IRS News Release  
April 05, 1999

Filing Season Heralds More
Changes at IRS

WASHINGTON - The Internal Revenue Service has taken a number of important steps during this year’s filing season to improve taxpayer service, but more work remains in the years ahead to finish the agency’s transformation into a customer-oriented organization, IRS Commissioner Charles O. Rossotti said Monday.

“We have achieved a great deal of success this year, but we have a long road in front of us,” Rossotti said. “Modernizing the IRS will require fundamental changes in almost every aspect of the agency. The process will take years, but it is essential for the IRS to achieve a higher level of performance to meet the needs of taxpayers and the nation.”
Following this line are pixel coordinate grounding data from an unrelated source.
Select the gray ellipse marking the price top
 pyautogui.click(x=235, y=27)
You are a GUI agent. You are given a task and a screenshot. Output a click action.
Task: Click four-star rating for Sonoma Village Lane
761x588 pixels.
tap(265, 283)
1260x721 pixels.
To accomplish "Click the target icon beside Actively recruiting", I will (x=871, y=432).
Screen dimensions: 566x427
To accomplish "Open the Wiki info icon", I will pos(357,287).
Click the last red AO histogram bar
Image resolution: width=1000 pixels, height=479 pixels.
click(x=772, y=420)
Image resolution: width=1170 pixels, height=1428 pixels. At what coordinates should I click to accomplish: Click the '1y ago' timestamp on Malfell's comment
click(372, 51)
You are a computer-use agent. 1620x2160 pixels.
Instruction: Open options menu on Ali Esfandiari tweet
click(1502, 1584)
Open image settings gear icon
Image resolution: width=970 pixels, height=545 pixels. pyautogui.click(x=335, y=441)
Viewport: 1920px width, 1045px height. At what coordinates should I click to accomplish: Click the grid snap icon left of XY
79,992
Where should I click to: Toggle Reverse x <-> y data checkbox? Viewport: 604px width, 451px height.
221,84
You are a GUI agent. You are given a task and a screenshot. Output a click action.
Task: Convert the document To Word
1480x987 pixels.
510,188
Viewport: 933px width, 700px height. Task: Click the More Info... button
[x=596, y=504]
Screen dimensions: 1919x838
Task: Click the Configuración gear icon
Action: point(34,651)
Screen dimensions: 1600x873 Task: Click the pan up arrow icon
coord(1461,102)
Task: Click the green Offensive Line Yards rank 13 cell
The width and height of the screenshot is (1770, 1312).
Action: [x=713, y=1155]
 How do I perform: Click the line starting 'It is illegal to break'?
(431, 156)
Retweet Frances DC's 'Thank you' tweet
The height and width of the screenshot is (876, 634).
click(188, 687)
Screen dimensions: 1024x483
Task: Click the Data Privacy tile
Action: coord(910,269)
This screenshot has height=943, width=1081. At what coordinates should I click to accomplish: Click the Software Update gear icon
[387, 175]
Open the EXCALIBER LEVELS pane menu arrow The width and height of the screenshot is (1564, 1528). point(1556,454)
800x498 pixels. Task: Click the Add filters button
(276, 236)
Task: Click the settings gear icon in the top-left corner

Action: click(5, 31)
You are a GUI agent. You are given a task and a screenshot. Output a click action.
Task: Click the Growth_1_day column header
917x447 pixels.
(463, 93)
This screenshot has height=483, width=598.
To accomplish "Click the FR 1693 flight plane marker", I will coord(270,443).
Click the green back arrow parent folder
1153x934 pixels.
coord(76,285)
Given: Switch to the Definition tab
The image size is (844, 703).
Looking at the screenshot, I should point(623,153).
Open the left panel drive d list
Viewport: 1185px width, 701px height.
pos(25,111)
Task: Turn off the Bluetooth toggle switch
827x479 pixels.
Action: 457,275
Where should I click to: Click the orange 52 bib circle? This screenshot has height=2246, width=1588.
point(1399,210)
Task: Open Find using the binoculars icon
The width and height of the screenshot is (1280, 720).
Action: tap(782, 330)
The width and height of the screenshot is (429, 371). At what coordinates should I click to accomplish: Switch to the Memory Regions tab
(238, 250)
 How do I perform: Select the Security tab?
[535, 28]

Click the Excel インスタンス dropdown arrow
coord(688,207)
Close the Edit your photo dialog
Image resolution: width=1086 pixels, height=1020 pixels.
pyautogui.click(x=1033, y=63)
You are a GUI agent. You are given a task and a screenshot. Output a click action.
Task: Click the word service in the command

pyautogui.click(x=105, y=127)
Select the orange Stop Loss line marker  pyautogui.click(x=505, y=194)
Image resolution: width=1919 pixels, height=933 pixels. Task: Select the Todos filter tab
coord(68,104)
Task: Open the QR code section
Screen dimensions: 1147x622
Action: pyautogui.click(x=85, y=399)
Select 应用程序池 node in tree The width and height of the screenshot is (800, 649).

Rossotti outlined his vision for the IRS during a gathering of members of Washington’s Regional Reporters Association. With the April 15 tax deadline just 10 days away, Rossotti said the IRS has shown progress in several areas this year:

Taxpayers continue using electronic filing at a record pace. Computer e-filing of tax returns – either by tax preparers or those using home computers – is 23 percent ahead of last year.

Electronic filing and the new $400 child tax credit have helped encourage more taxpayers to send in their returns early this year. Returns are nearly 3 percent ahead of last year’s pace. Despite the early influx of tax returns, overall IRS processing remains slightly ahead of last year.

As part of the IRS’s emphasis on service, taxpayers can now reach the toll-free IRS help line (1-800-829-1040) 24 hours a day, seven days a week.

Taxpayers have used various IRS services – telephones, the IRS web site and in-person assistance – tens of millions of times this year. The IRS’s “Digital Daily” web site at has received more than 500 million hits since Jan. 1 – more than 150 percent ahead of last year.

“We need to build on the successes of this year’s filing season to help us prepare for the next steps of the IRS reorganization,” Rossotti said. “Simply put, we have a lot of work to do in the years ahead.”

Several long-term changes are in the works that will fundamentally alter the way the IRS does business.

Following passage of last year’s landmark IRS Restructuring and Reform Act, the entire agency is reorganizing. Starting later this year, the IRS will begin shifting from being geographically based in 33 local district offices to a customer-based structure built around four major groups of taxpayers:

The Wage and Investment Income Operating Division will cover 88 million tax filers. This category includes all 1040 filers.

The Small Business & Self-Employed Operating Division will cover 40 million filers.

The Large and Mid-Size Business Operating Division will cover 170,000 filers.

The Tax Exempt Operating Division will cover about 1.5 million filers. The IRS also has embarked on a massive computer modernization effort to replace systems dating to the 1960s with state-of-the-art technology that can improve service and add new security features.

“To improve service, the IRS needs to break out of its technological time warp,” Rossotti said.

The IRS is working with a consortium of private companies in a computer modernization effort that’s expected to touch on every facet of the agency. The project, called the Prime contract, is expected to last 10-15 years.

The combination of changes reflect the new IRS mission statement to “provide America’s taxpayers top quality service by helping them understand and meet their tax responsibilities and by applying the tax law with integrity and fairness to all.”

“The IRS has the opportunity to rise to a new and much higher level of performance,” Rossotti said. “If we are successful, millions of American taxpayers will benefit for years to come. They will have a tax agency serving them the way they expect to be served.”